What Men's Volleyball Coaches Look For
Men’s college volleyball coaches evaluate recruits across a small number of fundamental dimensions: physical profile, technical skills, volleyball IQ, intangibles, and academic profile. The weighting of these dimensions varies by program and by division — but the underlying categories are remarkably consistent. This guide walks through what coaches actually evaluate and what families should understand about the evaluation process.
A note on specifics: we deliberately do not list specific height, vertical jump, or standing reach thresholds in this guide. Those numbers vary meaningfully across positions, divisions, and even individual programs. The most authoritative source for current measurable benchmarks is the American Volleyball Coaches Association (AVCA), through their College Prep Combine and avcaVPI™ database. We encourage families to consult AVCA resources for current, verified measurable benchmarks.
The five evaluation dimensions
When a men’s college volleyball coach evaluates a recruit, they are weighing roughly five dimensions:
- Physical profile — Height, vertical jump (approach and block), standing reach, wingspan, body type.
- Technical skills — Mechanics across the position-specific skill set.
- Volleyball IQ and game sense — Reading the play, decision-making, positioning, anticipation.
- Intangibles — Composure, coachability, work ethic, communication, leadership.
- Academic profile — Grades, test scores (when applicable), and fit with the institution’s academic standards.
Different programs weight these differently — and the weighting often shifts based on what the program needs in a given recruiting class. A program needing a power outside hitter may weight physical profile and attacking technical skills more heavily; a program needing a setter may weight volleyball IQ and decision-making more heavily.

**Information supplied**
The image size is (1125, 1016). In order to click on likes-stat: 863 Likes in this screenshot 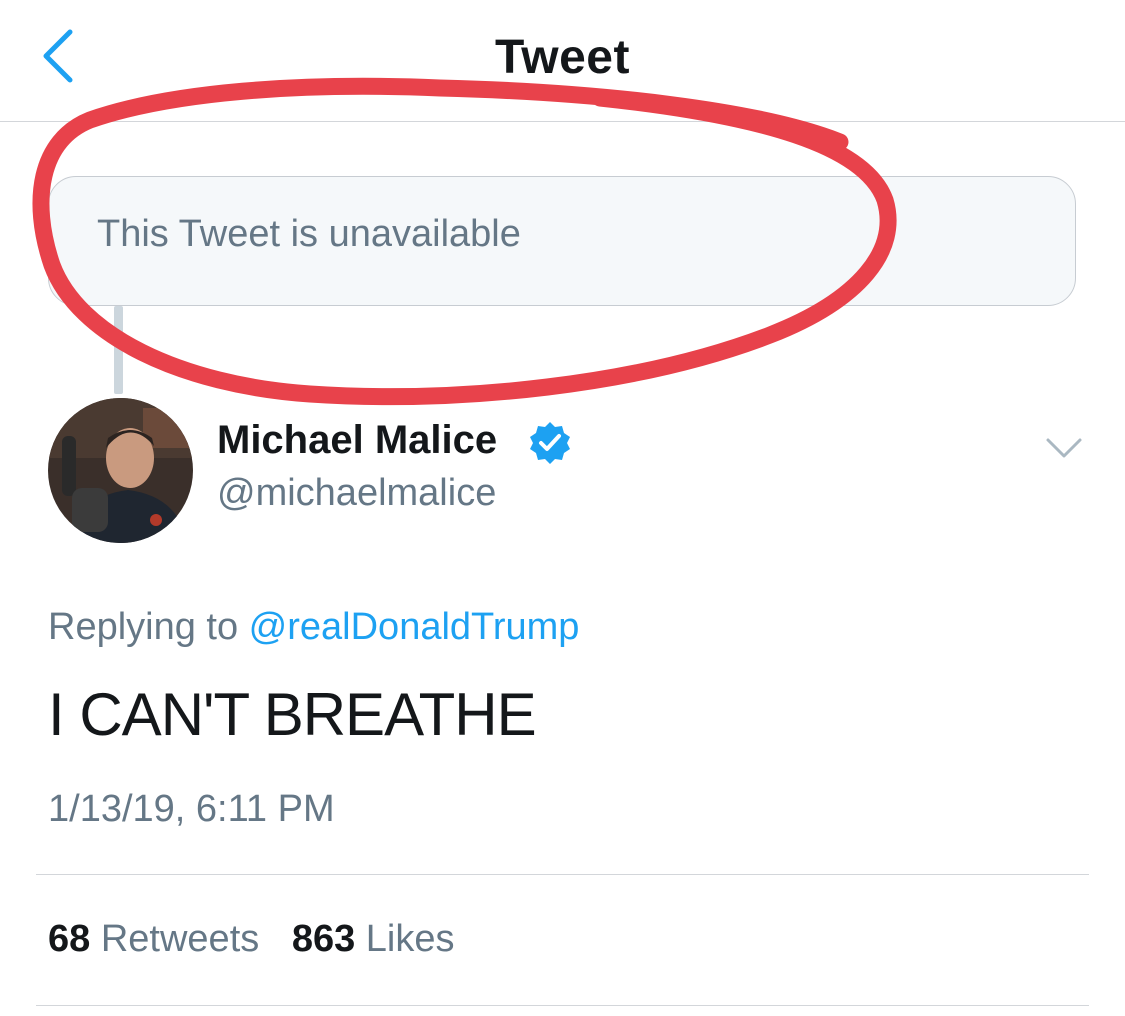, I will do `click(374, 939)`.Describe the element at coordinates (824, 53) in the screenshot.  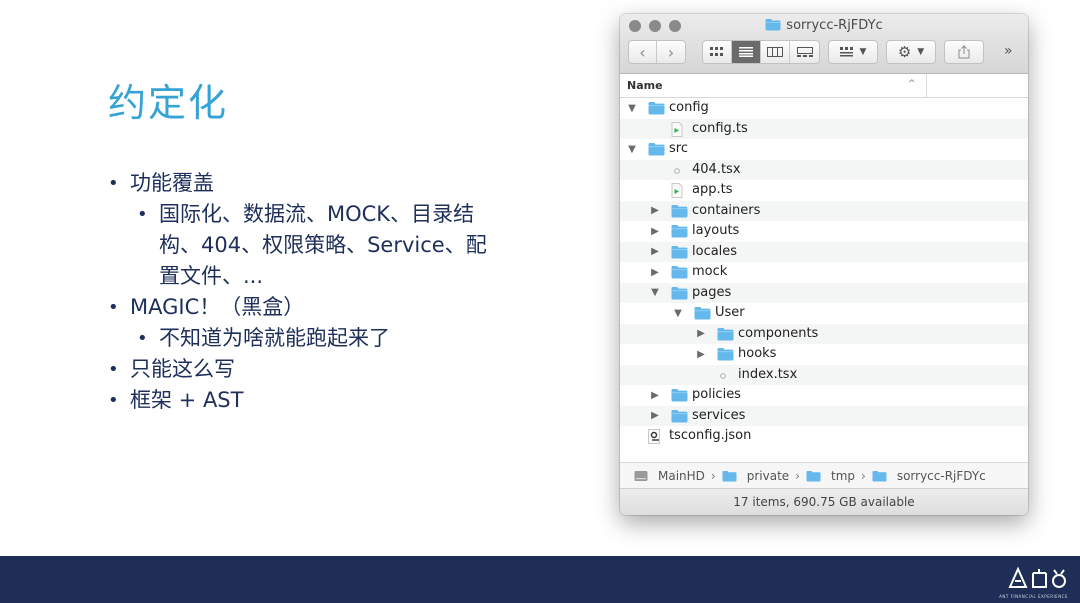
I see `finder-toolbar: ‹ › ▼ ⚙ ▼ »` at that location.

--

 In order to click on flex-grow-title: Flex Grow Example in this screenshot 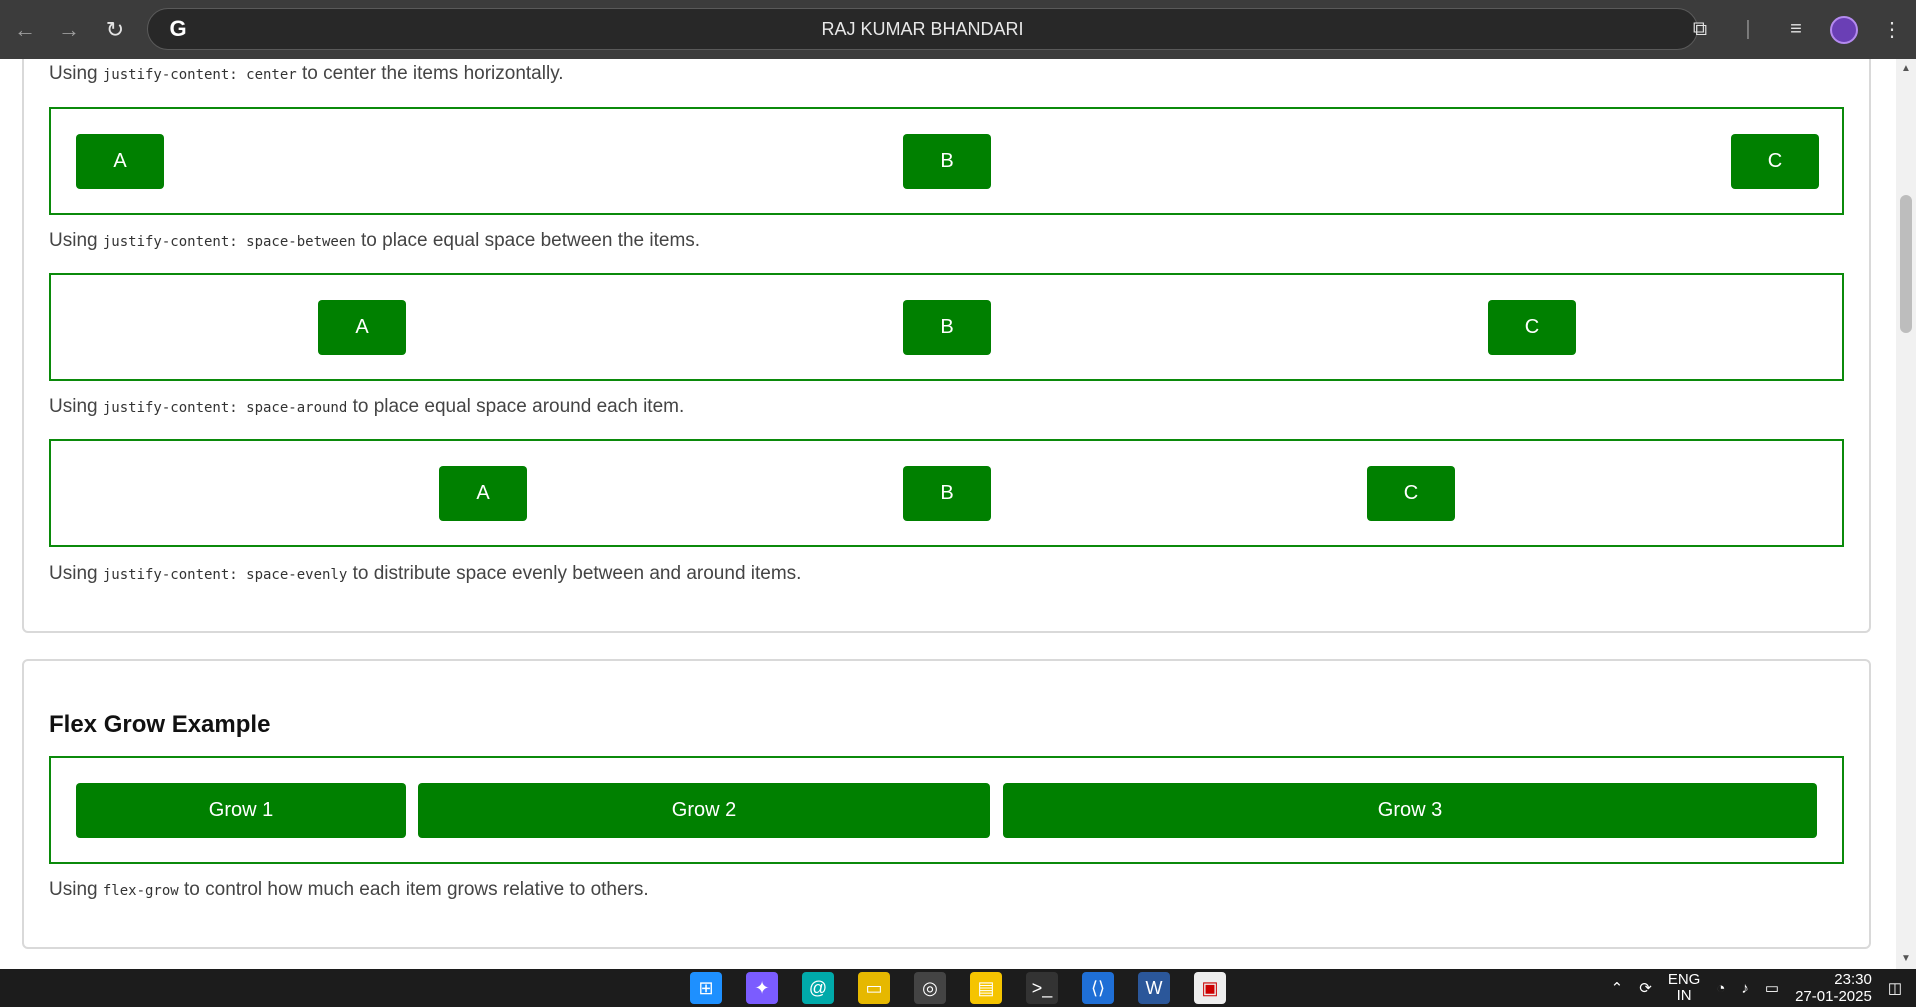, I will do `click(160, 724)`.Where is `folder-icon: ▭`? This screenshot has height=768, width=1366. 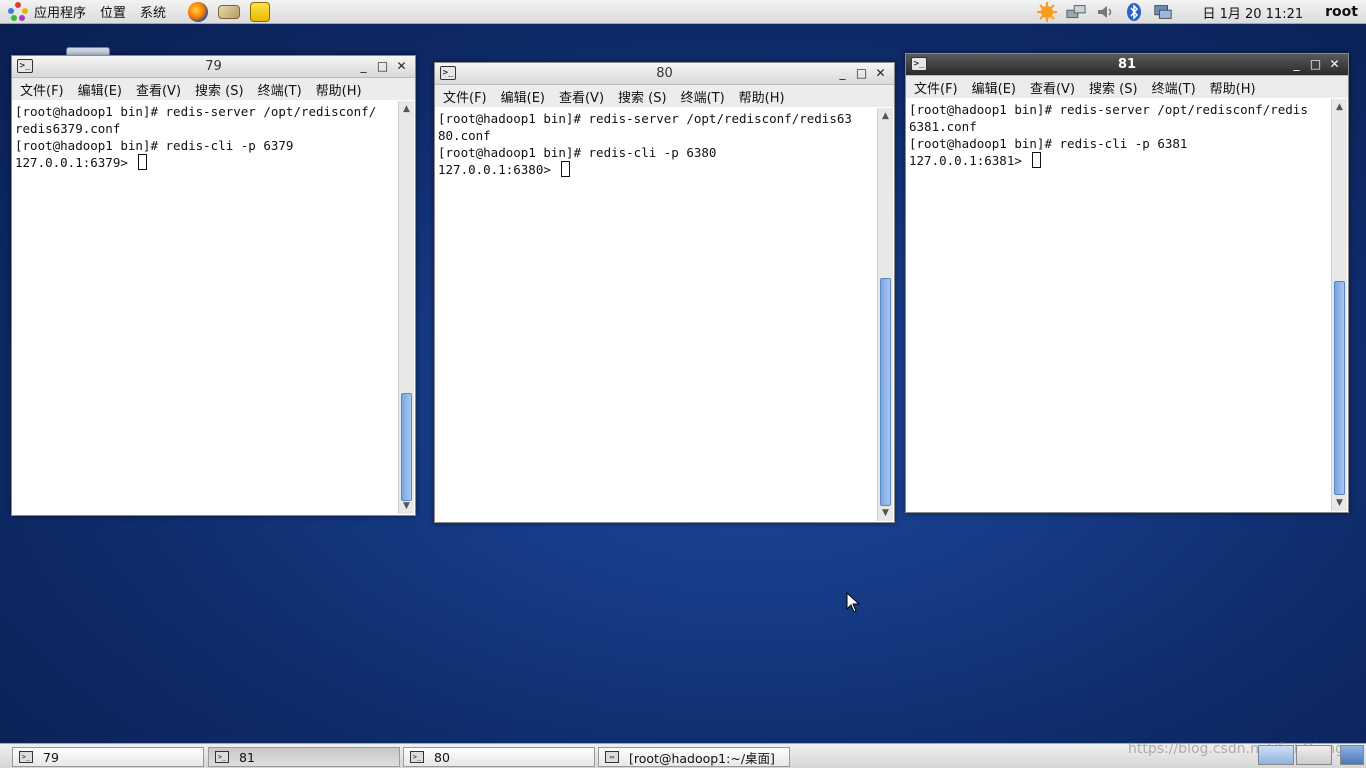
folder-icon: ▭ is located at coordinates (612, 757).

--

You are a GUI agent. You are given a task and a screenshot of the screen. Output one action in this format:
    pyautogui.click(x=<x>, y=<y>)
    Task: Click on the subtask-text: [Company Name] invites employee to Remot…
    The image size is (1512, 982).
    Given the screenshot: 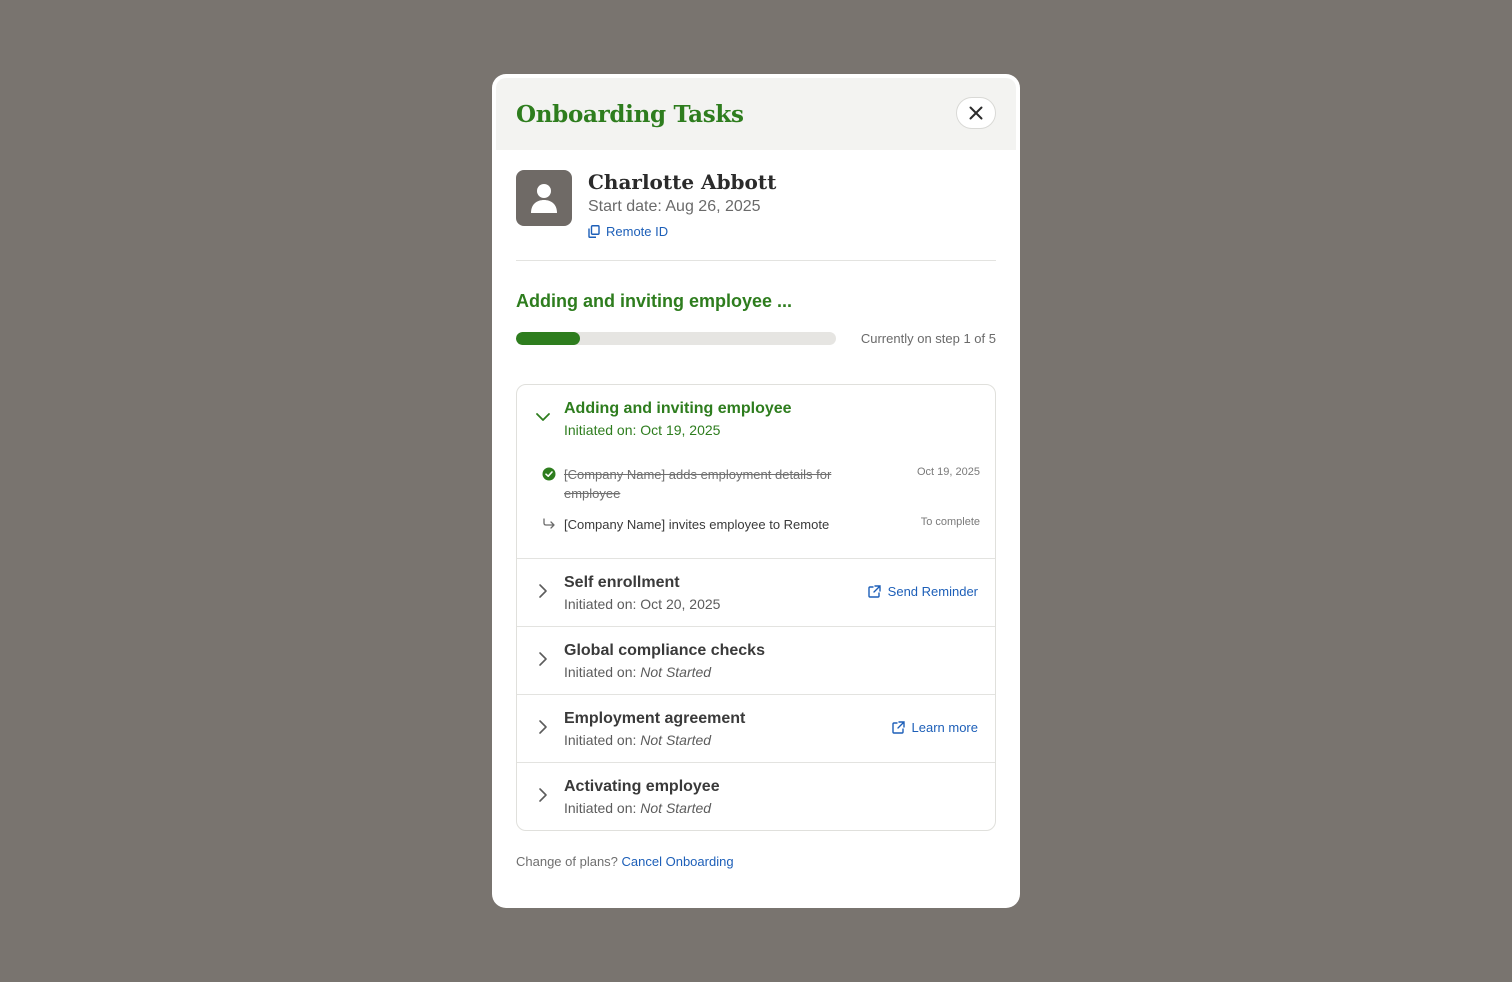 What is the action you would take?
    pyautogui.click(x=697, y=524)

**What to do**
a) In the guide on what men's college volleyball coaches look for:
(i) Which organization does it name as the most authoritative source for current measurable benchmarks?
(ii) Under which evaluation dimension does it list composure, coachability, and work ethic?
(iii) What may a program needing a setter weight more heavily?
b) Resume the guide on what men's college volleyball coaches look for, picking up right after its last sentence.

**Your responses**
a)
(i) The American Volleyball Coaches Association (AVCA)
(ii) Intangibles
(iii) Volleyball IQ and decision-making

b)
But all five dimensions matter at every program. A recruit who is exceptional in one dimension and clearly weak in another is generally a harder recruit to evaluate than a recruit who is good across all dimensions.
Physical profile
Men’s college volleyball is, more than most sports, a physical-profile sport. Height matters, vertical jump matters, standing reach matters, and these baseline athletic measurements are typically the first filters a coach applies when evaluating a recruit.
The physical profile factors that coaches measure include:
- Height. Probably the single most commonly cited number in men’s volleyball recruiting. Height matters differently by position, with middle blockers and pin hitters typically the tallest positions and liberos and setters spanning a wider range.
- Standing reach. The height a player can reach with one hand flat-footed. Standing reach combines height and wingspan. It is often more useful to coaches than height alone.
- Approach jump / approach touch. The height a player can reach above the net while spike-jumping with an approach. This is the most important jump measurement for attackers.
- Block jump / block touch. The height a player can reach above the net from a stationary block jump (without an approach). This is the most important jump measurement for blockers, including middle blockers.
- Wingspan. Arm length, sometimes cited separately, sometimes embedded in standing reach numbers.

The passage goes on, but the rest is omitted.